*What to produce*. Nothing but the lines from the one containing "You are a computer-use" to the end of the data should be copied, exactly, and the pictures stay out.

*Input records*.
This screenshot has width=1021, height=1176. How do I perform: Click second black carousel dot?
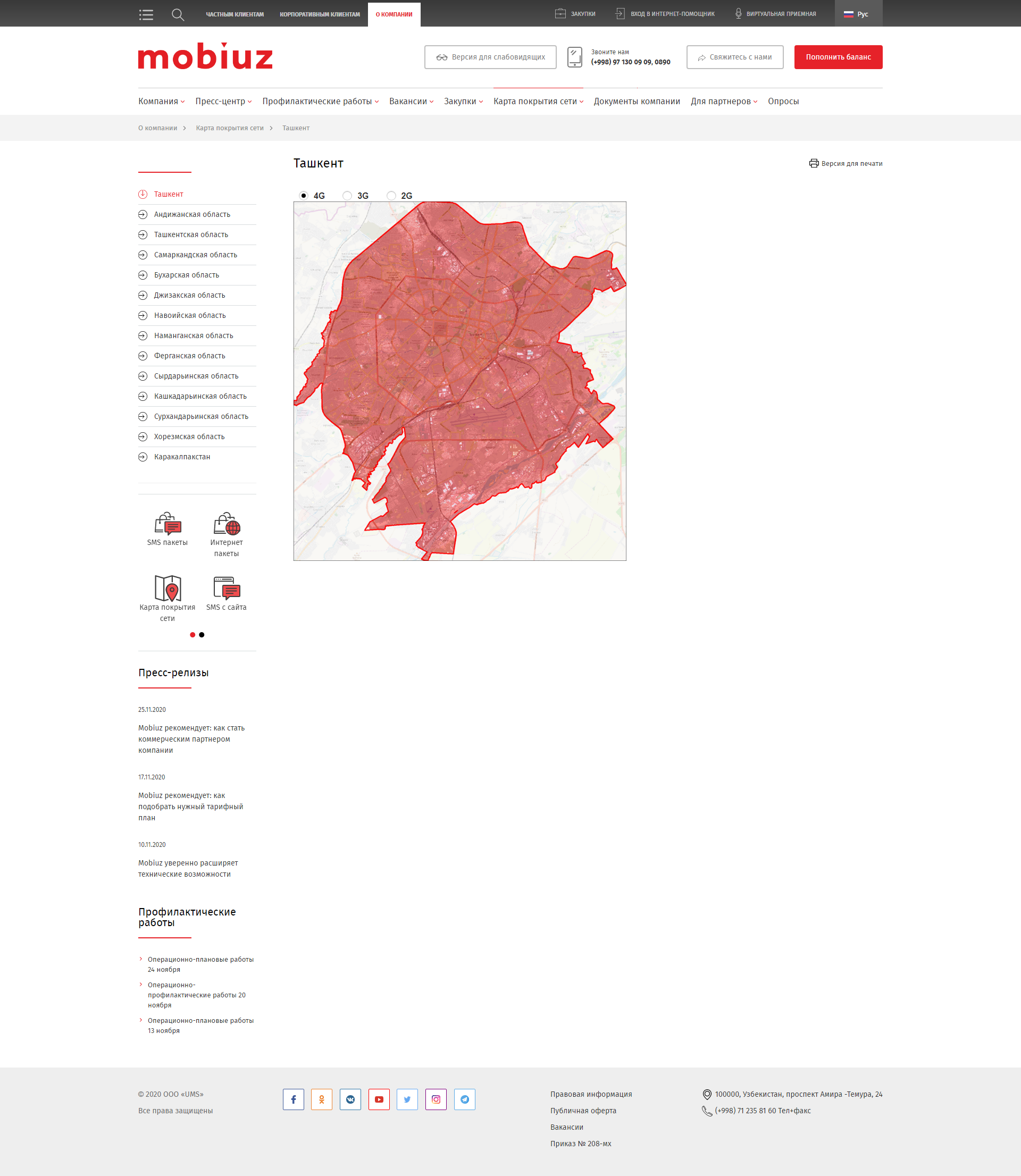(x=202, y=634)
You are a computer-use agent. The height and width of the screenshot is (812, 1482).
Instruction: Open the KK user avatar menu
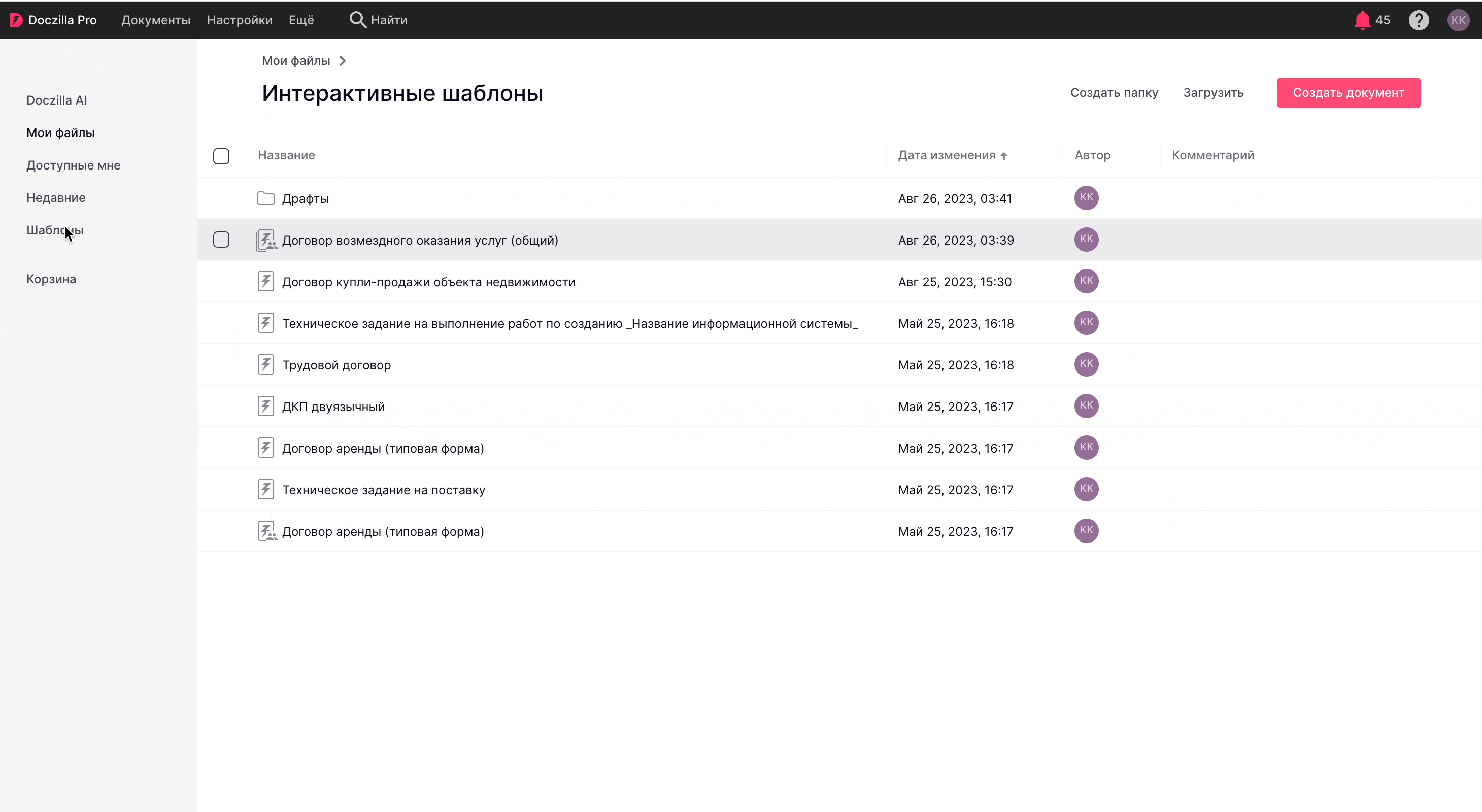(x=1458, y=20)
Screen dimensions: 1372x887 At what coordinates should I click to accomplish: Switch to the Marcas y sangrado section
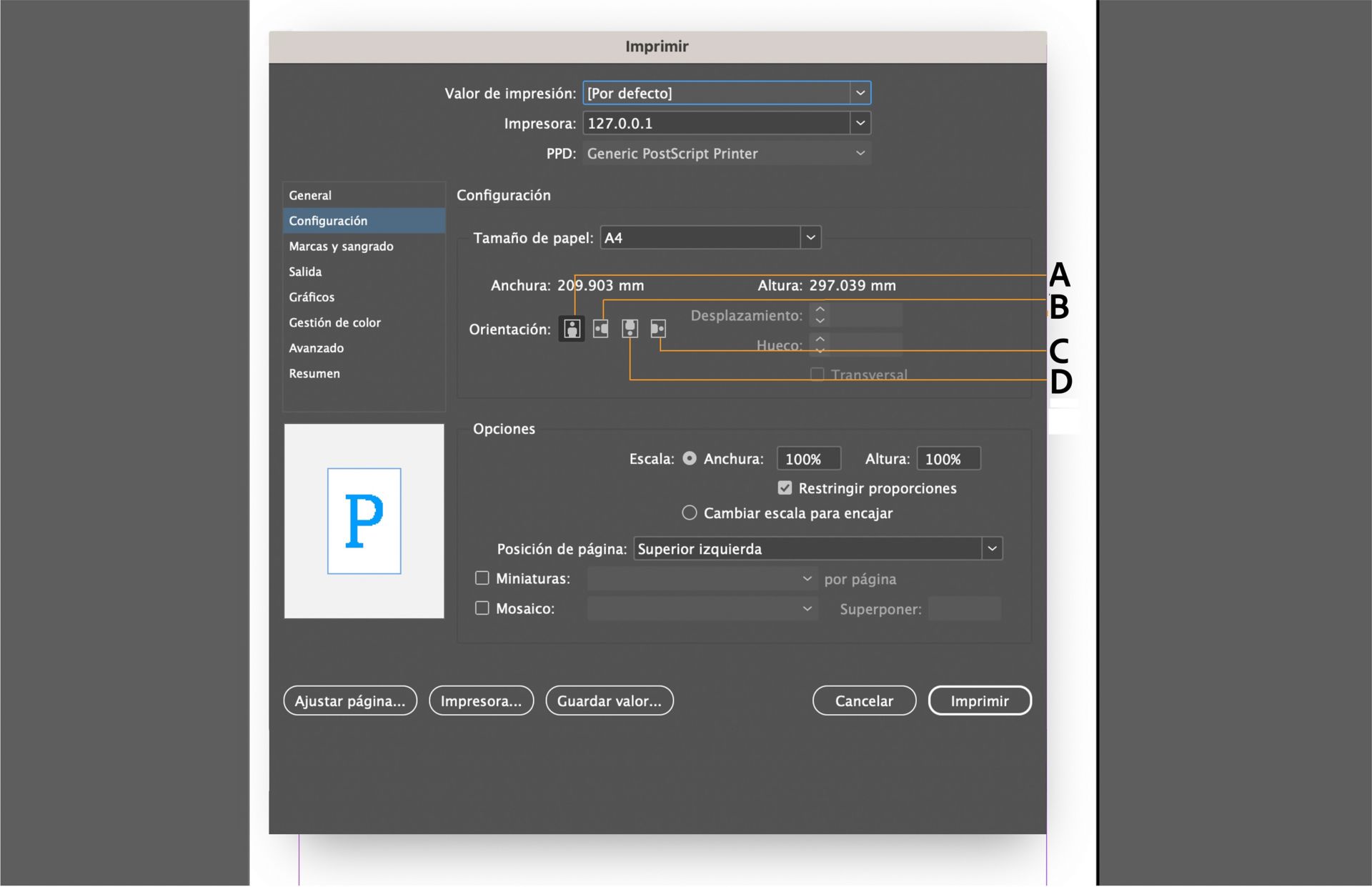pyautogui.click(x=341, y=246)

*Task result*.
You are a computer-use agent. The height and width of the screenshot is (812, 1482).
Instruction: Open the KK user avatar menu
(x=1458, y=20)
Screen dimensions: 1372x887 At what coordinates should I click to accomplish: Switch to the Marcas y sangrado section
pyautogui.click(x=341, y=246)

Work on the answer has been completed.